___ Extract to read ___
Kenneth L. FREDERICK, Plaintiff and Respondent, v. FIRST UNION SECURITIES, INC., Defendant and Appellant.
Defendant challenges the trial court's denial of its petition to compel arbitration of plaintiff shareholder's derivative action. We conclude the arbitration clause in the agreement between the corporation and defendant is broad enough to include this dispute, and that the agreement to arbitrate applies to the shareholder's derivative action. We reverse the court's order denying arbitration.
FACTUAL AND PROCEDURAL SUMMARY
En Pointe Technologies, Inc. is a business-to-business e-commerce provider of information technology services. Plaintiff Kenneth L. Frederick is a shareholder of En Pointe. In that capacity, he brought this shareholder derivative suit, alleging that between September 1, 1999 and April 13, 2000, certain directors and officers of En Pointe, in conjunction with others, engaged in “a classic ‘pump and dump’ scheme to artificially inflate En Pointe's stock price to enable the insiders of En Pointe to pocket millions in unlawful insider trading proceeds.” Named defendants also included First Union Securities, Inc. (First Union or FUSI), a securities brokerage which served as a market maker in En Pointe securities; its senior vice president; Hampton Porter Investment Brokers; and its president.
First Union and En Pointe are parties to a client agreement authorizing First Union to buy and sell securities for En Pointe. The agreement contains a broadly worded arbitration clause, providing for binding arbitration of any disputes between the parties, whether the claim or controversy arose “prior to, on or subsequent to the date” of the agreement. The client agreement was signed on April 6, 2000, as the value of En Pointe stock began to decline from a high of $50 to less than $13 per share. William King signed the agreement on behalf of First Union, and Attiazaz Din signed it on behalf of En Pointe. Both men are defendants in the derivative suit.
In reliance on the client agreement, First Union filed a petition to compel arbitration of the claims against it in the derivative suit. Opposition was filed by plaintiff Frederick, and by the individual defendant officers and directors of En Pointe. The trial court denied the petition, and First Union appeals.
___ Information given ___
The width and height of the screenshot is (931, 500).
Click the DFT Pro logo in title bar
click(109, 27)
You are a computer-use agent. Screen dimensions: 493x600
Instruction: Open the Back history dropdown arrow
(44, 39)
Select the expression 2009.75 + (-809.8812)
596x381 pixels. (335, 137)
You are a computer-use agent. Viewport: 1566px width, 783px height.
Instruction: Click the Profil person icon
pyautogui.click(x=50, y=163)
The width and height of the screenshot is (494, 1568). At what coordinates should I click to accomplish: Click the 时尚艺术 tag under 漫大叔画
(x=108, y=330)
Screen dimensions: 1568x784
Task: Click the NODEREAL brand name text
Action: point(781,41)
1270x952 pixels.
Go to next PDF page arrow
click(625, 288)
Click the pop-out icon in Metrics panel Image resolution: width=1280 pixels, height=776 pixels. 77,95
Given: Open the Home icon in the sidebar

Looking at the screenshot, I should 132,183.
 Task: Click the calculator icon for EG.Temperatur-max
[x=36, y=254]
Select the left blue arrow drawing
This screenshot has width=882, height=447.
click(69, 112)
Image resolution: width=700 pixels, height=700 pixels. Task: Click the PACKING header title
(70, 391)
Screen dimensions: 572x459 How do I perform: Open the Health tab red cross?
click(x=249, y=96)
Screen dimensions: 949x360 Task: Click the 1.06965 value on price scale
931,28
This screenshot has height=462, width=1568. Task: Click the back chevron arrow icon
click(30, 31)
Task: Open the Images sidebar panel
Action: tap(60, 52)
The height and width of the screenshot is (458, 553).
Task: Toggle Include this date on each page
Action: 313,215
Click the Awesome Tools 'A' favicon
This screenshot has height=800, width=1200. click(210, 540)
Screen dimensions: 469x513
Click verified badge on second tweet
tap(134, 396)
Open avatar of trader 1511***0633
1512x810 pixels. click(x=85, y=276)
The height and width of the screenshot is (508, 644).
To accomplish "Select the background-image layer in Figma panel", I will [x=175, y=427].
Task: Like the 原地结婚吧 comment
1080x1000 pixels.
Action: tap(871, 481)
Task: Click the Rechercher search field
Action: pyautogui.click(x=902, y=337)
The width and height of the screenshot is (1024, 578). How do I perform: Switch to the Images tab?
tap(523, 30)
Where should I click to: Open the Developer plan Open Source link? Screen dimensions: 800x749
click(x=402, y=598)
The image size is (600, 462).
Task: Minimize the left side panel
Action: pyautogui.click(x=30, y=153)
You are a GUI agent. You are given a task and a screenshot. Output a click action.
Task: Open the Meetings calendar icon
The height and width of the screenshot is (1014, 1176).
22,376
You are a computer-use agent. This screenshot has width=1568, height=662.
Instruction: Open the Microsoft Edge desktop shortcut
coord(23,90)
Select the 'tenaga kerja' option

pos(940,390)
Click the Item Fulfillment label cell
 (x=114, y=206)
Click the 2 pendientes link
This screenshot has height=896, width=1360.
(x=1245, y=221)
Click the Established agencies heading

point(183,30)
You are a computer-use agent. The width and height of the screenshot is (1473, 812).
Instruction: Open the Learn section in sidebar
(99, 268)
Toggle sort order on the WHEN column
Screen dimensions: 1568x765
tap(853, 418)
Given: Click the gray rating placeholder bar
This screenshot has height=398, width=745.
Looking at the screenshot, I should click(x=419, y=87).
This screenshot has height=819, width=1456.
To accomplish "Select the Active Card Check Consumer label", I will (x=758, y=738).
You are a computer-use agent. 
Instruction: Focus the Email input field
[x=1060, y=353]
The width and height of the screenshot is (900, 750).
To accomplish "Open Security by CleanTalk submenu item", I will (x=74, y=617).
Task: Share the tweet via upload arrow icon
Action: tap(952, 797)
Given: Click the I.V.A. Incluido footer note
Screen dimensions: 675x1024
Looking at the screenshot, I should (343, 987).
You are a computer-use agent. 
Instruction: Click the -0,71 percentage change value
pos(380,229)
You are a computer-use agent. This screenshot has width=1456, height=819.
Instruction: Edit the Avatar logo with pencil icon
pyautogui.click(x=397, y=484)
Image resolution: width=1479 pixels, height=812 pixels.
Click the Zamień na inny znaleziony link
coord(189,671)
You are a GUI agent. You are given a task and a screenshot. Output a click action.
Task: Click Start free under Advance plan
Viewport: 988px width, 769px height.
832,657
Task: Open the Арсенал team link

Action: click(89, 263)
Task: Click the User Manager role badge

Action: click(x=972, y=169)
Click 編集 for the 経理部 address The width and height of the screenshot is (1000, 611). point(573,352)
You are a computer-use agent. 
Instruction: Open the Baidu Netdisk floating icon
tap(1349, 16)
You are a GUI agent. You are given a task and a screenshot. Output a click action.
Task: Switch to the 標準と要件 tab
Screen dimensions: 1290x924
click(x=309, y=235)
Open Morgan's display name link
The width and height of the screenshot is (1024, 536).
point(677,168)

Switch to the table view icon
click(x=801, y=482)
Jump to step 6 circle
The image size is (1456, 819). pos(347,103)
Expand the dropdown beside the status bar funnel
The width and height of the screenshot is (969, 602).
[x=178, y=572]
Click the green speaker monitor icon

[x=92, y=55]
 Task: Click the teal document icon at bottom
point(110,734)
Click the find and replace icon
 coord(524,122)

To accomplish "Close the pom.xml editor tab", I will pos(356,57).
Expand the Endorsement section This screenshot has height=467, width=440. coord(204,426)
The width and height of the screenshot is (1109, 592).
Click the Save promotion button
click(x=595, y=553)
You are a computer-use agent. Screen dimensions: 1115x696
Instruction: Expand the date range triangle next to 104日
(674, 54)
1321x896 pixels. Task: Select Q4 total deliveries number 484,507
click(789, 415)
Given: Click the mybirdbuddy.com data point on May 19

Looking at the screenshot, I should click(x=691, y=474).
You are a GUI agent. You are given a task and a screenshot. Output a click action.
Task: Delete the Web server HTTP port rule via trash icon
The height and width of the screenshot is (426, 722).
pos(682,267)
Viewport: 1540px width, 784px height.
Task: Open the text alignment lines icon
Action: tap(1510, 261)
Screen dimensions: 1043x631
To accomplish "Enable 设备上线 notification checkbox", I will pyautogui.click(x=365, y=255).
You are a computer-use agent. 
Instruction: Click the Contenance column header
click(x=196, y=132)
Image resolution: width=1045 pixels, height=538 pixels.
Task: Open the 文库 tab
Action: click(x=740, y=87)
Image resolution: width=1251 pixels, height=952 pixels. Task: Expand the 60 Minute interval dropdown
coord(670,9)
___
-- Instructions --
**A)** Gather every line of the rows that contains the word "label".
**B)** Carry the court opinion about compelling arbitration on past its final sentence.
The court opinion and the rows have nothing to do with each other.

-- Answers to the problems --
**A)**
Click the Item Fulfillment label cell
To accomplish "Select the Active Card Check Consumer label", I will (x=758, y=738).

**B)**
Both the Federal Arbitration Act (FAA) and the California Arbitration Act (CAA) provide that a written agreement to submit a controversy arising out of that agreement to arbitration is valid, enforceable, and irrevocable, except upon the same grounds as exist for revocation of any contract. (Rosenthal v. Great Western Fin. Securities Corp. (1996) 14 Cal.4th 394, 406, 58 Cal.Rptr.2d 875, 926 P.2d 1061; 9 U.S.C. § 2; Code Civ. Proc., § 1281.) The right to arbitration depends on the existence of an agreement to arbitrate, and hence a party cannot be forced to arbitrate in the absence of an agreement to do so. (Arista Films, Inc. v. Gilford Securities, Inc. (1996) 43 Cal.App.4th 495, 501, 51 Cal.Rptr.2d 35.)
In this case, the client agreement which contains the arbitration clause was executed by Attiazaz Din, as “an officer” of En Pointe, and by William King as Branch Manager of First Union. Plaintiff maintains that he, as a derivative plaintiff, should not be bound by an arbitration agreement entered into by these two persons, whom he alleges to be the principal participants in the market manipulation scheme.
Plaintiff is not bringing this action on his own behalf, but derivatively on behalf of the corporation. The causes of action do not belong to him, but to En Pointe. (See Melancon v. Superior Court (1954) 42 Cal.2d 698, 708, 268 P.2d 1050.) As the federal court explained in its initial ruling compelling arbitration in In re Salomon Inc. Shareholders' Derivative Litigation (S.D.N.Y., Sept. 30, 1994, No. 91 Civ. 5500(RPP) 1994 WL 533595) (hereafter Salomon I ): “Because shareholder derivative actions are brought ‘to enforce a corporate cause of action against officers, directors and third parties,’ [citations], the shareholders, ‘standing in the shoes of the corporation’ have no rights greater than those of the corporation, nor can those they choose to sue be deprived of defenses they could assert against the corporation's claims.”
Plaintiff does not challenge Din's authority as a corporate officer to bind En Pointe to the client agreement. (He does challenge the propriety of that action, a completely different question.) Since Din was authorized to act on behalf of En Pointe, the corporation was bound by the client agreement, and plaintiff, in his representative capacity, is also bound.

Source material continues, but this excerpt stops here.